Directions for this task: Write out this entire listing word for word.

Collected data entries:
________________________________________

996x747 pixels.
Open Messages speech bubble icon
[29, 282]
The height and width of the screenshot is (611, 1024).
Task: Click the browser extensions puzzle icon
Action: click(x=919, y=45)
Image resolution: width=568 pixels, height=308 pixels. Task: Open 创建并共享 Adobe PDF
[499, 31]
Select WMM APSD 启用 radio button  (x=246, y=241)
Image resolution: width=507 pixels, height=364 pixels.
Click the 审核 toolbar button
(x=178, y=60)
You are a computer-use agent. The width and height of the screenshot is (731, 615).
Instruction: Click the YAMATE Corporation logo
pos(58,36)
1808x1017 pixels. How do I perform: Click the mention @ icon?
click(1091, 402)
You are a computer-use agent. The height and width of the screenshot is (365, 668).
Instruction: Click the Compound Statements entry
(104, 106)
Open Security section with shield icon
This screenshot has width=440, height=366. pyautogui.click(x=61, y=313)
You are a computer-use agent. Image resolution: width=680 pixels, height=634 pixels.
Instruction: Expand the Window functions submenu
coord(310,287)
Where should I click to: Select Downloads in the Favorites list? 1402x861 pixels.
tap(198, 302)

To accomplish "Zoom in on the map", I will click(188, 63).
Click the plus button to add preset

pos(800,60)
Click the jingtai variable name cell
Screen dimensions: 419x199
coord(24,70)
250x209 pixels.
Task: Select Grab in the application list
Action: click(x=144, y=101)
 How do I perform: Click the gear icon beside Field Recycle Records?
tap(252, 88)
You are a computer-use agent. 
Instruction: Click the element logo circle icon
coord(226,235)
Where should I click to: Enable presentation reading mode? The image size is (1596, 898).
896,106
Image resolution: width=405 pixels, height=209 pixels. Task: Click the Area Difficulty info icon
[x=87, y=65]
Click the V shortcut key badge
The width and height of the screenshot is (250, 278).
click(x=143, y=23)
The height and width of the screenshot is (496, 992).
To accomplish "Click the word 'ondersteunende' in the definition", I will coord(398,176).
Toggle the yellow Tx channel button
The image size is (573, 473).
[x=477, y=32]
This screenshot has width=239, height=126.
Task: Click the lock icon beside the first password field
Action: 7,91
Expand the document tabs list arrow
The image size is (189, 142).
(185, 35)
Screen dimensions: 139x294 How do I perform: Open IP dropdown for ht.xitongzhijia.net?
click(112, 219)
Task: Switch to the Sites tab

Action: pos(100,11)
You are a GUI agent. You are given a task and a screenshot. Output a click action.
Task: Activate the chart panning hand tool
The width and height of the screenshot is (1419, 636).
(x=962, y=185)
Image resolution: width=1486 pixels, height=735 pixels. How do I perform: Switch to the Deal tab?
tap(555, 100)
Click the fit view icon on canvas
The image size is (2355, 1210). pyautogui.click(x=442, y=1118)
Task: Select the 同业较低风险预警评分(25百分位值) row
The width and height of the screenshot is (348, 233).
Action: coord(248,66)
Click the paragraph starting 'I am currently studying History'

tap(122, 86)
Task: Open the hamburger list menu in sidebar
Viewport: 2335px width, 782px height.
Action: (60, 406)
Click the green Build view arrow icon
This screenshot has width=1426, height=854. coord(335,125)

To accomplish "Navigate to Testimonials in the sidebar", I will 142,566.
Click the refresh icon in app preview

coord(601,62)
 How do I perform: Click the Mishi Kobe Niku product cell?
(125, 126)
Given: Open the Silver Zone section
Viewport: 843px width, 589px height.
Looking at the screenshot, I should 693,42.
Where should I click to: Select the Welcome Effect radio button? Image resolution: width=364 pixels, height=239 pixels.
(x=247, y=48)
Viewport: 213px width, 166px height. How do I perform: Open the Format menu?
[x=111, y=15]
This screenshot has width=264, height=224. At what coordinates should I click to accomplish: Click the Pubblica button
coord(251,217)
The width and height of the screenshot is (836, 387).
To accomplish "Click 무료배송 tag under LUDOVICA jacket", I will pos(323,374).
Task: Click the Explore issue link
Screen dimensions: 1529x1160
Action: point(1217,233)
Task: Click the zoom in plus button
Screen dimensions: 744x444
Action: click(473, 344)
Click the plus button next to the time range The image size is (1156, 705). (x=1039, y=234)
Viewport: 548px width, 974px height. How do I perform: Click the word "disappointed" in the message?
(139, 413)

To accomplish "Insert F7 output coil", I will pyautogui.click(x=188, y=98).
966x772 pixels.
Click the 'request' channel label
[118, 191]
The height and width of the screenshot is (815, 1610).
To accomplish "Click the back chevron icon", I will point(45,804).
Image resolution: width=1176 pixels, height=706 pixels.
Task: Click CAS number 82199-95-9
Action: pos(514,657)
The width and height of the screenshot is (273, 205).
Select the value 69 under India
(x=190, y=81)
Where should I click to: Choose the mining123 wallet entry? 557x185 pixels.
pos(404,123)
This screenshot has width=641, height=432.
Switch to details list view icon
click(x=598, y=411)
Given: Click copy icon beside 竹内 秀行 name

________________________________________

Full answer:
996x747 pixels.
Open Messages speech bubble icon
[29, 282]
The height and width of the screenshot is (611, 1024).
Task: Click the browser extensions puzzle icon
Action: click(x=919, y=45)
Image resolution: width=568 pixels, height=308 pixels. Task: Open 创建并共享 Adobe PDF
[499, 31]
Select WMM APSD 启用 radio button  (x=246, y=241)
Image resolution: width=507 pixels, height=364 pixels.
Click the 审核 toolbar button
(x=178, y=60)
You are a computer-use agent. The width and height of the screenshot is (731, 615).
Instruction: Click the YAMATE Corporation logo
pos(58,36)
1808x1017 pixels. How do I perform: Click the mention @ icon?
click(1091, 402)
You are a computer-use agent. The height and width of the screenshot is (365, 668).
Instruction: Click the Compound Statements entry
(104, 106)
Open Security section with shield icon
This screenshot has width=440, height=366. pyautogui.click(x=61, y=313)
You are a computer-use agent. Image resolution: width=680 pixels, height=634 pixels.
Instruction: Expand the Window functions submenu
coord(310,287)
Where should I click to: Select Downloads in the Favorites list? 1402x861 pixels.
tap(198, 302)

To accomplish "Zoom in on the map", I will click(188, 63).
Click the plus button to add preset

pos(800,60)
Click the jingtai variable name cell
Screen dimensions: 419x199
coord(24,70)
250x209 pixels.
Task: Select Grab in the application list
Action: click(x=144, y=101)
 How do I perform: Click the gear icon beside Field Recycle Records?
tap(252, 88)
You are a computer-use agent. 
Instruction: Click the element logo circle icon
coord(226,235)
Where should I click to: Enable presentation reading mode? The image size is (1596, 898).
896,106
Image resolution: width=405 pixels, height=209 pixels. Task: Click the Area Difficulty info icon
[x=87, y=65]
Click the V shortcut key badge
The width and height of the screenshot is (250, 278).
click(x=143, y=23)
The height and width of the screenshot is (496, 992).
To accomplish "Click the word 'ondersteunende' in the definition", I will coord(398,176).
Toggle the yellow Tx channel button
The image size is (573, 473).
[x=477, y=32]
This screenshot has width=239, height=126.
Task: Click the lock icon beside the first password field
Action: 7,91
Expand the document tabs list arrow
The image size is (189, 142).
(185, 35)
Screen dimensions: 139x294 How do I perform: Open IP dropdown for ht.xitongzhijia.net?
click(112, 219)
Task: Switch to the Sites tab

Action: pos(100,11)
You are a GUI agent. You are given a task and a screenshot. Output a click action.
Task: Activate the chart panning hand tool
The width and height of the screenshot is (1419, 636).
(x=962, y=185)
Image resolution: width=1486 pixels, height=735 pixels. How do I perform: Switch to the Deal tab?
tap(555, 100)
Click the fit view icon on canvas
The image size is (2355, 1210). pyautogui.click(x=442, y=1118)
Task: Select the 同业较低风险预警评分(25百分位值) row
The width and height of the screenshot is (348, 233).
Action: coord(248,66)
Click the paragraph starting 'I am currently studying History'

tap(122, 86)
Task: Open the hamburger list menu in sidebar
Viewport: 2335px width, 782px height.
Action: (60, 406)
Click the green Build view arrow icon
This screenshot has width=1426, height=854. coord(335,125)

To accomplish "Navigate to Testimonials in the sidebar", I will 142,566.
Click the refresh icon in app preview

coord(601,62)
 How do I perform: Click the Mishi Kobe Niku product cell?
(125, 126)
Given: Open the Silver Zone section
Viewport: 843px width, 589px height.
Looking at the screenshot, I should 693,42.
Where should I click to: Select the Welcome Effect radio button? Image resolution: width=364 pixels, height=239 pixels.
(x=247, y=48)
Viewport: 213px width, 166px height. How do I perform: Open the Format menu?
[x=111, y=15]
This screenshot has width=264, height=224. At what coordinates should I click to accomplish: Click the Pubblica button
coord(251,217)
The width and height of the screenshot is (836, 387).
To accomplish "Click 무료배송 tag under LUDOVICA jacket", I will pos(323,374).
Task: Click the Explore issue link
Screen dimensions: 1529x1160
Action: point(1217,233)
Task: Click the zoom in plus button
Screen dimensions: 744x444
Action: click(473, 344)
Click the plus button next to the time range The image size is (1156, 705). (x=1039, y=234)
Viewport: 548px width, 974px height. How do I perform: Click the word "disappointed" in the message?
(139, 413)

To accomplish "Insert F7 output coil", I will pyautogui.click(x=188, y=98).
966x772 pixels.
Click the 'request' channel label
[118, 191]
The height and width of the screenshot is (815, 1610).
To accomplish "Click the back chevron icon", I will point(45,804).
Image resolution: width=1176 pixels, height=706 pixels.
Task: Click CAS number 82199-95-9
Action: pos(514,657)
The width and height of the screenshot is (273, 205).
Select the value 69 under India
(x=190, y=81)
Where should I click to: Choose the mining123 wallet entry? 557x185 pixels.
pos(404,123)
This screenshot has width=641, height=432.
Switch to details list view icon
click(x=598, y=411)
Given: Click copy icon beside 竹内 秀行 name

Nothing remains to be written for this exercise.